You can also replace the azure-npm-node-metrics job with the content below or incorporate it into a pre-existing job for Kubernetes pods:

- job_name: "azure-npm-node-metrics-from-pod-config"
  metrics_path: /node-metrics
  kubernetes_sd_configs:
  - role: pod
  relabel_configs:
  - source_labels: [__meta_kubernetes_namespace]
    regex: kube-system
    action: keep
  - source_labels: [__meta_kubernetes_pod_annotationpresent_azure_npm_scrapeable]
    action: keep
  - source_labels: [__address__]
    action: replace
    regex: ([^:]+)(?::\d+)?
    replacement: "$1:10091"
    target_label: __address__

Set up Alerts for AlertManager

If you use a Prometheus Server, you can set up an AlertManager like so. Here's an example config for the two alerting rules described above:

groups:
- name: npm.rules
  rules:
  # fire when NPM has a new failure with an OS call or when translating a Network Policy (suppose there's a scraping interval of 5m)
  - alert: AzureNPMFailureCreatePolicy
    # this expression says to grab the current count minus the count 5 minutes ago, or grab the current count if there was no data 5 minutes ago
    expr: (npm_add_policy_exec_time_count{had_error='true'} - (npm_add_policy_exec_time_count{had_error='true'} offset 5m)) or npm_add_policy_exec_time_count{had_error='true'}
    labels:
      severity: warning
      addon: azure-npm
    annotations:
      summary: "Azure NPM failed to handle a policy create event"
      description: "Current failure count since NPM started: {{ $value }}"
  # fire when the median time to apply changes for a pod create event is more than 100 milliseconds.
  - alert: AzureNPMHighControllerPodCreateTimeMedian
    expr: topk(1, npm_controller_pod_exec_time{operation="create",quantile="0.5",had_error="false"}) > 100.0
    labels:
      severity: warning
      addon: azure-npm
    annotations:
      summary: "Azure NPM controller pod create time median > 100.0 ms"
      # could have a simpler description like the one for the alert above,
      # but this description includes the number of pod creates that were handled in the past 10 minutes, 
      # which is the retention period for observations when calculating quantiles for a Prometheus Summary metric
      description: "value: [{{ $value }}] and observation count: [{{ printf `(npm_controller_pod_exec_time_count{operation='create',pod='%s',had_error='false'} - (npm_controller_pod_exec_time_count{operation='create',pod='%s',had_error='false'} offset 10m)) or npm_controller_pod_exec_time_count{operation='create',pod='%s',had_error='false'}` $labels.pod $labels.pod $labels.pod | query | first | value }}] for pod: [{{ $labels.pod }}]"

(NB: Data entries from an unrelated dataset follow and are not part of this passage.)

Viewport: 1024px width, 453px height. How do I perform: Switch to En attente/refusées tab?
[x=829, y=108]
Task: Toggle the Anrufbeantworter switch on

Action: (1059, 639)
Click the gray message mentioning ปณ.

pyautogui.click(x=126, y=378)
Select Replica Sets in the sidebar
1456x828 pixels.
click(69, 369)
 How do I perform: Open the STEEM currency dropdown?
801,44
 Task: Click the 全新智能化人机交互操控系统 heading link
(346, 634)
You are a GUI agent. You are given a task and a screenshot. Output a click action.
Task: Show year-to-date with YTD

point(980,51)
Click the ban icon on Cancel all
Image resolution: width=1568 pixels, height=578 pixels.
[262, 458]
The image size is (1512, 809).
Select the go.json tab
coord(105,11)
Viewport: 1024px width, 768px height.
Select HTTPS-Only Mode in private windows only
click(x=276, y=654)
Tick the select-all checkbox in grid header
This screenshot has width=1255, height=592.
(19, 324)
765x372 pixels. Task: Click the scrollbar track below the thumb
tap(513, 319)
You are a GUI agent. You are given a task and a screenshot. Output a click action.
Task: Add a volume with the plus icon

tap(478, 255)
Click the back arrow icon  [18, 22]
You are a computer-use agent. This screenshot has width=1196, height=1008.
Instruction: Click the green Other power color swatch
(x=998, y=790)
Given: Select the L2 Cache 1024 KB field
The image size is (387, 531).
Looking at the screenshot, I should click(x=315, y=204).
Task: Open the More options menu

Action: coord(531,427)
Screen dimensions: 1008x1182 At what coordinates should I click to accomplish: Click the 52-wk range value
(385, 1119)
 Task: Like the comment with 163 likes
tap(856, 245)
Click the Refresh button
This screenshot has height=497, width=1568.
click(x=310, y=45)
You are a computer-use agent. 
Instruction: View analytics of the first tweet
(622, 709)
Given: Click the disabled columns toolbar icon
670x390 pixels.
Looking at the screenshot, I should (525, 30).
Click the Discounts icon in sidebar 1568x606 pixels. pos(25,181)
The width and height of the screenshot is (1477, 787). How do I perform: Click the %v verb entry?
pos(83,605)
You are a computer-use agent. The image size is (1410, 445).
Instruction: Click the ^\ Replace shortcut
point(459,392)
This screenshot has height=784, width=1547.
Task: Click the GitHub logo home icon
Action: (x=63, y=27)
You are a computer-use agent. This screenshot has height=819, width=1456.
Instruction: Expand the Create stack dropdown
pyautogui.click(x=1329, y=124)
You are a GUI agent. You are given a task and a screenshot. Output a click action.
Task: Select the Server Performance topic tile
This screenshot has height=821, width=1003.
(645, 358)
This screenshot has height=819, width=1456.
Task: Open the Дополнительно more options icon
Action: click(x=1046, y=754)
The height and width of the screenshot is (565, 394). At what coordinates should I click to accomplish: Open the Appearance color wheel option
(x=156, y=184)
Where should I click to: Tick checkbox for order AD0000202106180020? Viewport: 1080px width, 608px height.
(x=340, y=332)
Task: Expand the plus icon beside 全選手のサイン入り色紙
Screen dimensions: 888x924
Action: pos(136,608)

Visualization Options for Prometheus

When using a Prometheus Server only Grafana Dashboard is supported.

If you haven't already, set up your Grafana Server and configure a Prometheus Data Source. Then, import our Grafana Dashboard with a Prometheus backend into your Grafana Labs.

The visuals for this dashboard are identical to the dashboard with a Container Insights/Log Analytics backend.